Tutorial 2: Application on Stereo-seq mouse olfactory bulb dataset.

In this vignette, we analysis the Stereo-seq mouse olfactory bulb dataset (~14 μm in diameter per spot) from (Huazhu Fu. et al. 2021) to evaluate the performance of PROST on ST datasets with single-cell resolution.
We followed (Kangning Dong. et al. 2022) to remove the spots outside the tissue section. The processed data can be downloaded from google drive.

Identify SVGs

1.Load PROST and its dependent packages

import pandas as pd
import numpy as np
import scanpy as sc
import os
import warnings
warnings.filterwarnings("ignore")
import matplotlib.pyplot as plt
import matplotlib as mpl
import sys
import PROST
PROST.__version__


>>> ' 1.1.2 '

2.Set up the working environment and import data

# the location of R (used for the mclust clustering)
ENVpath = "your path of PROST_ENV"            # refer to 'How to use PROST' section 
os.environ['R_HOME'] = f'{ENVpath}/lib/R'
os.environ['R_USER'] = f'{ENVpath}/lib/python3.7/site-packages/rpy2'

# init
SEED = 818
PROST.setup_seed(SEED)

# Set directory (If you want to use additional data, please change the file path)
rootdir = 'datasets/Stereo-seq/'

input_dir = os.path.join(rootdir)
output_dir = os.path.join(rootdir, 'results/')
if not os.path.isdir(output_dir):
    os.makedirs(output_dir)

# Read data from input_dir
adata=sc.read(input_dir+"/used_data.h5")

3.Calculate and save PI

adata = PROST.prepare_for_PI(adata, percentage = 0.01, platform="stereo-seq")
adata = PROST.cal_PI(adata, kernel_size=6, platform="stereo-seq")

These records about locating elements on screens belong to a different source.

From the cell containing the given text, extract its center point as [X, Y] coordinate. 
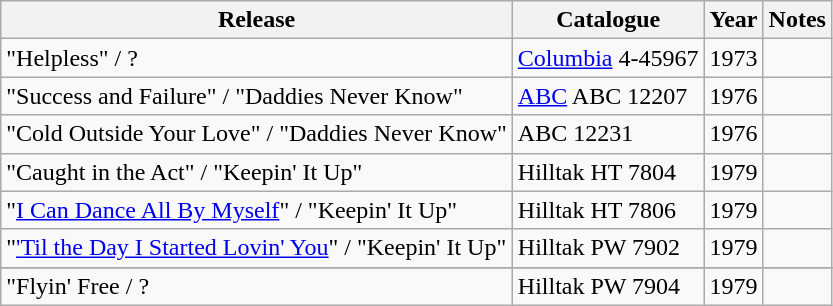
Columbia 4-45967 [608, 58]
ABC ABC 12207 [608, 96]
"'Til the Day I Started Lovin' You" / "Keepin' It Up" [257, 248]
ABC 12231 [608, 134]
"Flyin' Free / ? [257, 286]
Hilltak HT 7804 [608, 172]
"Caught in the Act" / "Keepin' It Up" [257, 172]
Hilltak HT 7806 [608, 210]
"I Can Dance All By Myself" / "Keepin' It Up" [257, 210]
Notes [797, 20]
Hilltak PW 7904 [608, 286]
Catalogue [608, 20]
Hilltak PW 7902 [608, 248]
1973 [734, 58]
"Success and Failure" / "Daddies Never Know" [257, 96]
"Helpless" / ? [257, 58]
"Cold Outside Your Love" / "Daddies Never Know" [257, 134]
Year [734, 20]
Release [257, 20]
Determine the (X, Y) coordinate at the center of the cell enclosing the given text.  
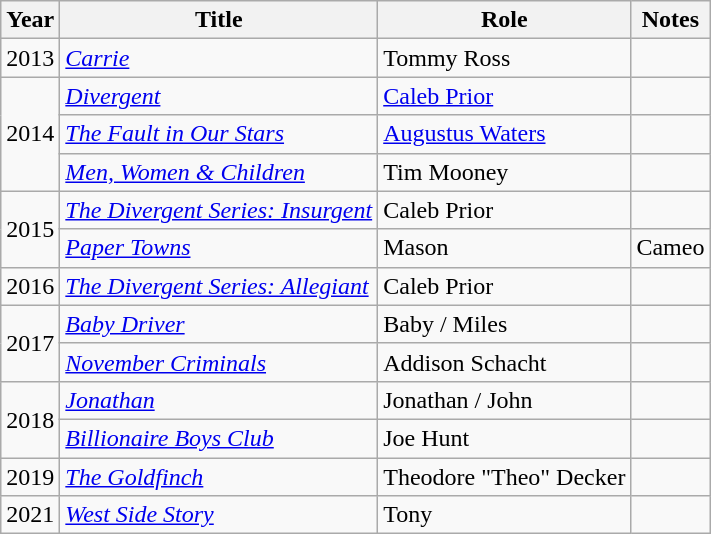
Divergent (219, 96)
2014 (30, 134)
Cameo (670, 248)
Men, Women & Children (219, 172)
The Divergent Series: Insurgent (219, 210)
Tim Mooney (504, 172)
2018 (30, 419)
Tony (504, 515)
2019 (30, 477)
2015 (30, 229)
Jonathan / John (504, 400)
Notes (670, 20)
Joe Hunt (504, 438)
Title (219, 20)
Augustus Waters (504, 134)
2013 (30, 58)
2021 (30, 515)
Role (504, 20)
Theodore "Theo" Decker (504, 477)
Addison Schacht (504, 362)
November Criminals (219, 362)
Carrie (219, 58)
Mason (504, 248)
Billionaire Boys Club (219, 438)
2016 (30, 286)
Jonathan (219, 400)
Tommy Ross (504, 58)
Year (30, 20)
The Divergent Series: Allegiant (219, 286)
Baby Driver (219, 324)
The Goldfinch (219, 477)
Baby / Miles (504, 324)
Paper Towns (219, 248)
West Side Story (219, 515)
The Fault in Our Stars (219, 134)
2017 (30, 343)
Locate the cell with the specified text and output its (x, y) center coordinate. 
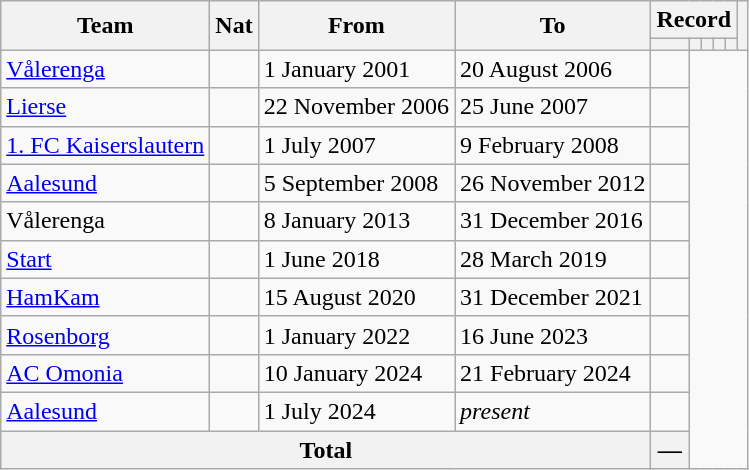
1 July 2024 (356, 411)
31 December 2021 (553, 297)
26 November 2012 (553, 183)
5 September 2008 (356, 183)
Nat (234, 26)
16 June 2023 (553, 335)
1. FC Kaiserslautern (106, 145)
HamKam (106, 297)
1 July 2007 (356, 145)
25 June 2007 (553, 107)
Start (106, 259)
21 February 2024 (553, 373)
15 August 2020 (356, 297)
31 December 2016 (553, 221)
1 January 2001 (356, 69)
10 January 2024 (356, 373)
Rosenborg (106, 335)
1 June 2018 (356, 259)
22 November 2006 (356, 107)
From (356, 26)
— (670, 449)
Lierse (106, 107)
Record (694, 20)
9 February 2008 (553, 145)
Team (106, 26)
present (553, 411)
28 March 2019 (553, 259)
20 August 2006 (553, 69)
AC Omonia (106, 373)
1 January 2022 (356, 335)
To (553, 26)
8 January 2013 (356, 221)
Total (326, 449)
Capture the cell that displays the provided text and extract its [x, y] central coordinate. 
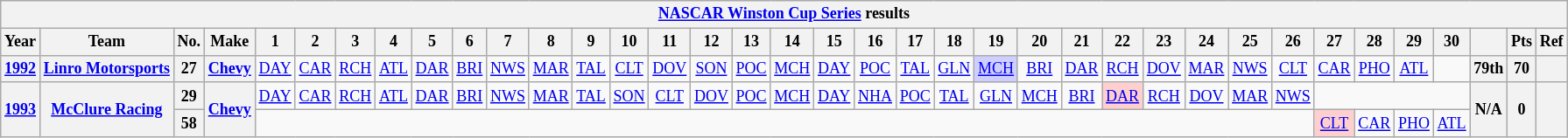
26 [1292, 42]
1993 [21, 109]
22 [1122, 42]
1 [275, 42]
5 [432, 42]
Ref [1551, 42]
1992 [21, 68]
14 [792, 42]
10 [629, 42]
0 [1522, 109]
11 [670, 42]
21 [1082, 42]
8 [551, 42]
6 [469, 42]
13 [751, 42]
15 [834, 42]
25 [1250, 42]
Make [229, 42]
12 [712, 42]
18 [954, 42]
NASCAR Winston Cup Series results [784, 14]
16 [875, 42]
No. [189, 42]
24 [1206, 42]
N/A [1488, 109]
70 [1522, 68]
19 [996, 42]
58 [189, 123]
McClure Racing [107, 109]
17 [915, 42]
NHA [875, 96]
23 [1164, 42]
4 [394, 42]
79th [1488, 68]
3 [355, 42]
30 [1452, 42]
Team [107, 42]
Year [21, 42]
2 [315, 42]
Linro Motorsports [107, 68]
9 [591, 42]
7 [508, 42]
Pts [1522, 42]
28 [1375, 42]
20 [1039, 42]
Detect which cell encompasses the target text, then output its [X, Y] center coordinate. 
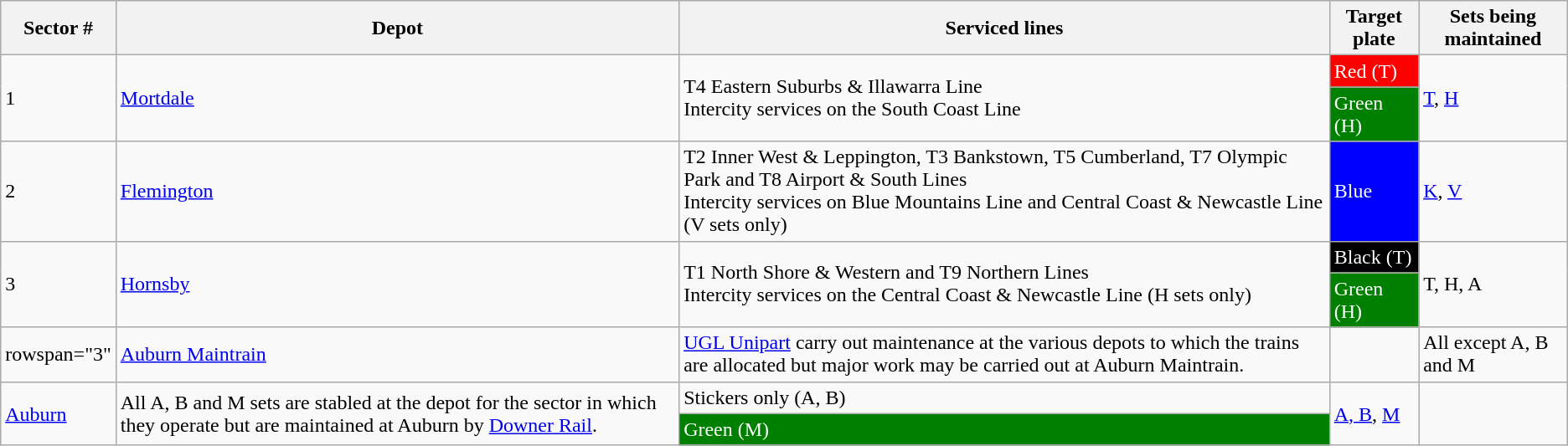
All A, B and M sets are stabled at the depot for the sector in which they operate but are maintained at Auburn by Downer Rail. [397, 414]
T1 North Shore & Western and T9 Northern LinesIntercity services on the Central Coast & Newcastle Line (H sets only) [1005, 285]
Sets beingmaintained [1493, 28]
Target plate [1374, 28]
1 [59, 99]
Blue [1374, 191]
Serviced lines [1005, 28]
2 [59, 191]
K, V [1493, 191]
rowspan="3" [59, 355]
T, H [1493, 99]
3 [59, 285]
Flemington [397, 191]
T, H, A [1493, 285]
Mortdale [397, 99]
Hornsby [397, 285]
Stickers only (A, B) [1005, 398]
T4 Eastern Suburbs & Illawarra LineIntercity services on the South Coast Line [1005, 99]
Black (T) [1374, 257]
UGL Unipart carry out maintenance at the various depots to which the trains are allocated but major work may be carried out at Auburn Maintrain. [1005, 355]
Depot [397, 28]
Green (M) [1005, 430]
Sector # [59, 28]
A, B, M [1374, 414]
Red (T) [1374, 71]
Auburn [59, 414]
All except A, B and M [1493, 355]
Auburn Maintrain [397, 355]
Return the [X, Y] coordinate for the center point of the cell that contains the specified text.  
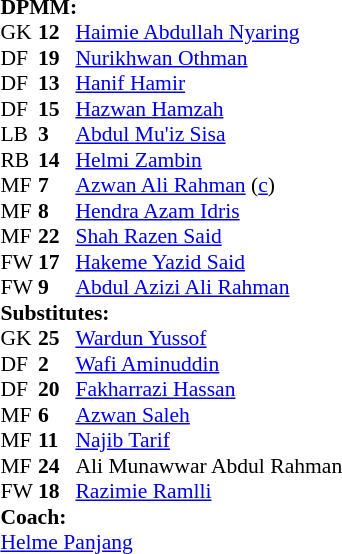
RB [19, 160]
24 [57, 466]
LB [19, 135]
17 [57, 262]
25 [57, 339]
12 [57, 33]
6 [57, 415]
20 [57, 389]
9 [57, 287]
22 [57, 237]
13 [57, 83]
7 [57, 185]
8 [57, 211]
14 [57, 160]
15 [57, 109]
3 [57, 135]
19 [57, 58]
2 [57, 364]
11 [57, 441]
18 [57, 491]
Return the (X, Y) coordinate for the center point of the cell that contains the specified text.  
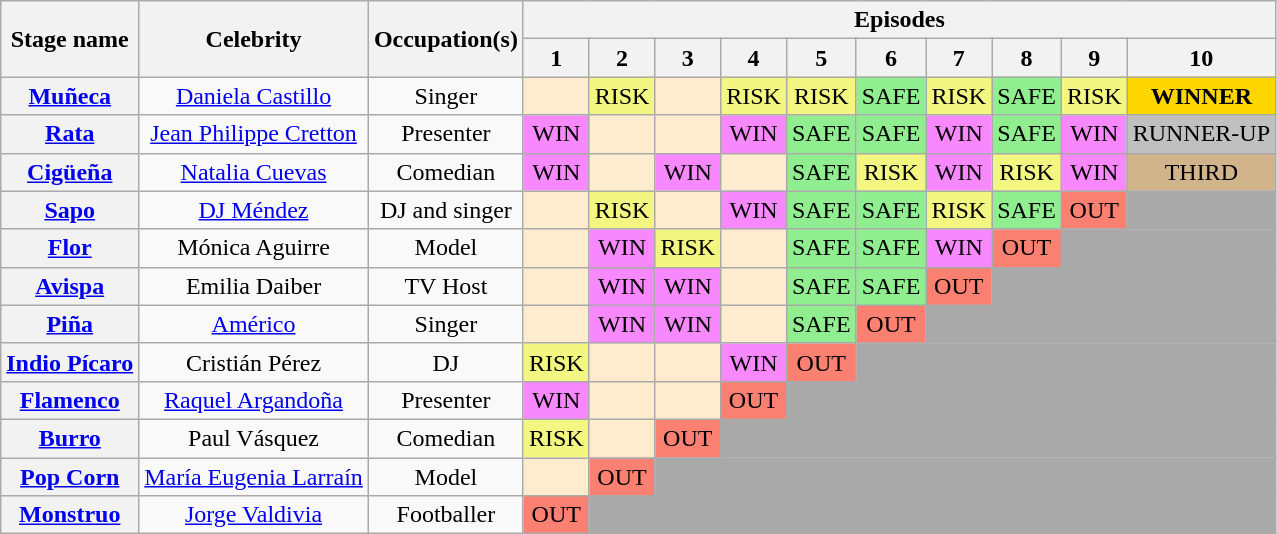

# Calculate spatial autocorrelation statistics and Hypothesis test
'''
PROST.spatial_autocorrelation(adata, k = 10, permutations = None)
'''

adata.write_h5ad(output_dir+"/PI_result.h5")


>>> Filtering genes ...
>>> Trying to set attribute `.var` of view, copying.
>>> Normalization to each gene:
>>> 100%|██████████| 8520/8520 [00:02<00:00, 2871.91it/s]
>>> Gaussian filtering for each gene:
>>> 100%|██████████| 8520/8520 [18:07<00:00,  7.83it/s]
>>> Binary segmentation for each gene:
>>> 100%|██████████| 8520/8520 [00:29<00:00, 285.26it/s]
>>> Spliting subregions for each gene:
>>> 100%|██████████| 8520/8520 [01:39<00:00, 85.66it/s]
>>> Computing PROST Index for each gene:
>>> 100%|██████████| 8520/8520 [18:21<00:00,  7.74it/s]
>>> PROST Index calculation completed !!

4.Draw SVGs detected by PI

PROST.plot_gene(adata, platform="stereo-seq", size = 0.3, top_n = 25, ncols_each_sheet = 5, nrows_each_sheet = 5,save_path = output_dir)    


>>> Drawing pictures:
>>> 100%|██████████| 1/1 [00:15<00:00, 15.58s/it]
>>> Drawing completed !!

Stereo_seq_SVGs

Clustering

# Set the number of clusters
n_clusters = 11

1.Read PI result and Expression data preprocessing

PROST.setup_seed(SEED)
adata = sc.read(output_dir+"/PI_result.h5")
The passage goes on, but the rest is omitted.